Compliant with PCI-DSS 3.2.1 Level 1 as both a Merchant and a Service Provider.
Registered with both Visa and MasterCard as a PCI-compliant Service Provider.
Annually audited by a Qualified Security Assessor (BDO USA, LLP).
Passes internal and external application and network penetration testing performed by Marcum Technology.
Scanned daily by an Approved Scanning Vendor (ASV), Tenable.io.
PCI Attestation of Compliance (AOC) and Quarterly Scan Attestation of Compliance are both available upon request.
Credit Card data is never stored by ShowClix.
Where possible, ShowClix utilizes credit card tokenization for minimizing risk related to cardholder data.
ShowClix provides organizers with the ability to opt into using EMV with point-to-point encryption (P2PE) for payment processing.
Privacy
We do not sell personal information of our customers to third parties.
We have a full time staff focused on privacy and security issues.
We participate in and comply with the EU-U.S. Privacy Shield Framework. You can find out more about our commitment to the EU-U.S. Privacy Shield Framework in our EU-US Privacy Shield Notice.
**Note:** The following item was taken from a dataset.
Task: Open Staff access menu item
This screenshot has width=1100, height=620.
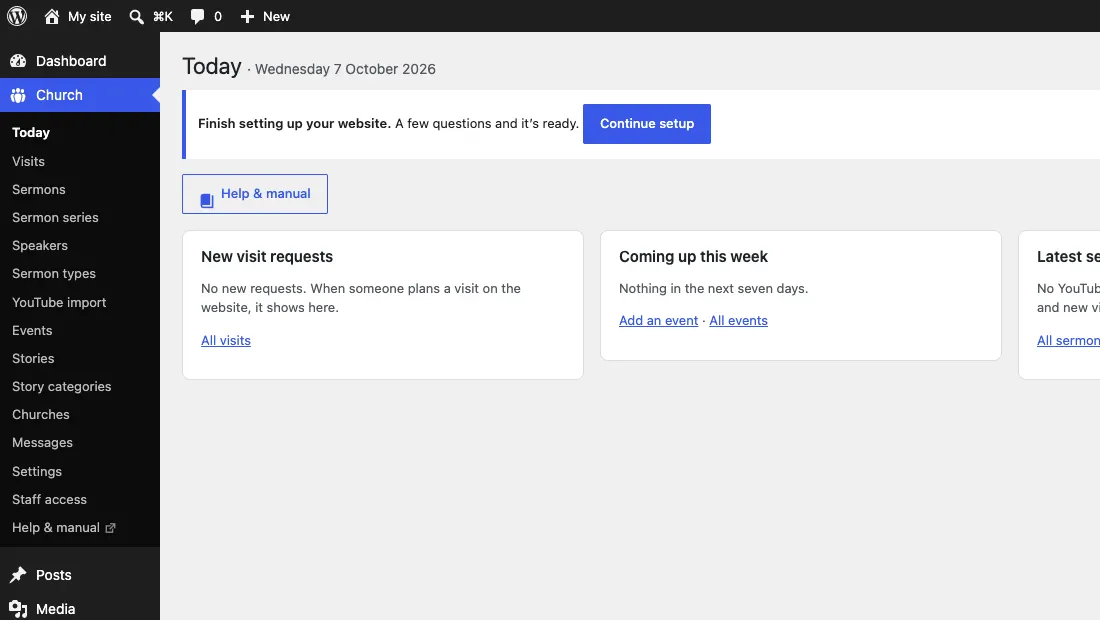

ShowClix processes user personal data in accordance with GDPR's data protection principles and has appointed a Data Protection Officer to oversee our GDPR compliance.
ShowClix uses carrier grade data centers that meet the following certifications: PCI-DSS Level 1 Service Provider SOC 1 Type II and SOC 2 Type II ISO 27001
Software Development
All ShowClix software engineers receive software security training that covers security best practices including OWASP Top Ten as well as Mobile Security best practices.
ShowClix uses static code analysis tools to analyze code for security vulnerabilities.
All ShowClix source code is developed in accordance with a standard SDLC process that includes: - A software and security code review before being shipped to production. - Running through a continuous integration test suite. - Manual QA testing.
Encryption
All web traffic is encrypted by TLS 1.2 or greater.
ShowClix follows NIST recommendations for hashing, symmetric and asymmetric encryption.
Organization
All staff regularly receive security training by trained professionals and must pass security quizzes testing their security awareness.
All staff regularly receive simulated phishing tests.
All staff must sign off on security and acceptable use policies and procedures.
All staff are subject to detailed background checks.
Security Vulnerability Responsible Disclosure
ShowClix encourages the responsible disclosure of security vulnerabilities by offering a reward program for security researchers. The terms of this program are defined in the Patron Technology Security Vulnerability Program.